Please rewrite the lines starting at the one containing "Screen dimensions: 1655x939" and ending at the one containing "(x=116, y=57)", switching "Frame tool" to "Crop tool" and leaving everything else unchanged. Omit the pictures from your answer.

[Provided records]:
□ □ □ □ □

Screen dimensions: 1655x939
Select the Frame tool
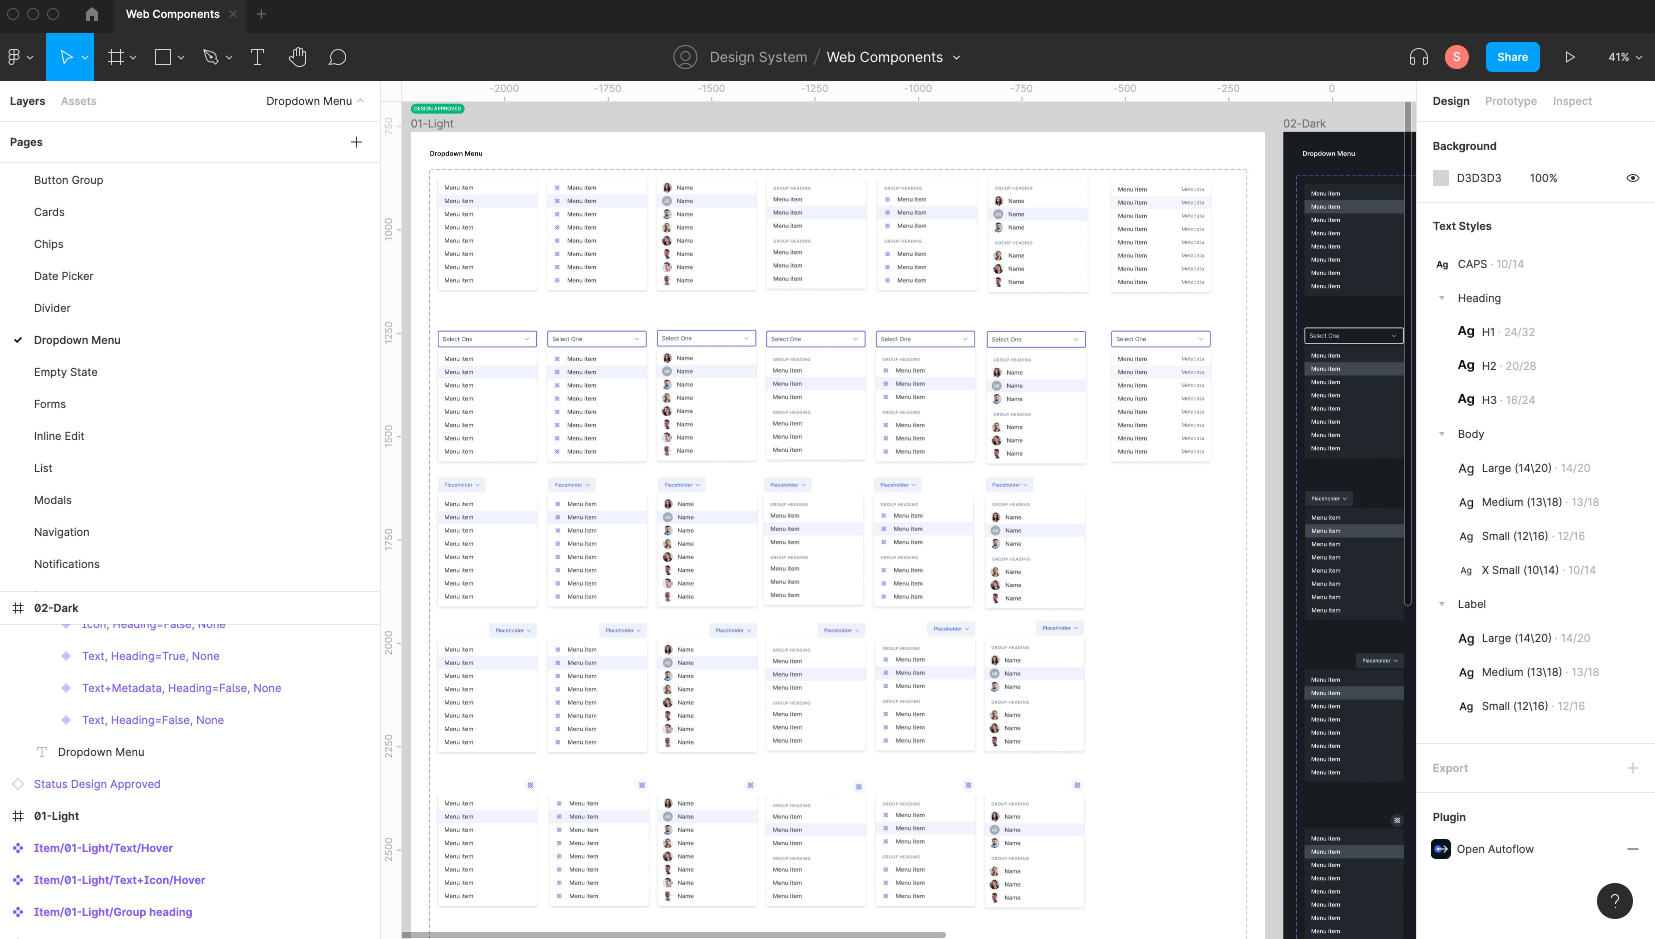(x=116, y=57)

□ □ □ □ □

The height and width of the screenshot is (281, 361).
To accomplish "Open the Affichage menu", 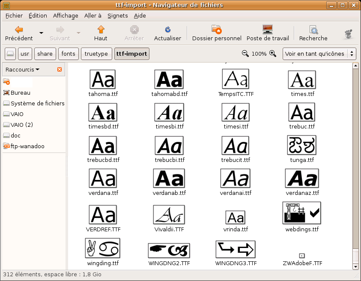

□ □ □ □ □

[Response for this exercise]:
Screen dimensions: 1655x939
Select the Crop tool
(x=116, y=57)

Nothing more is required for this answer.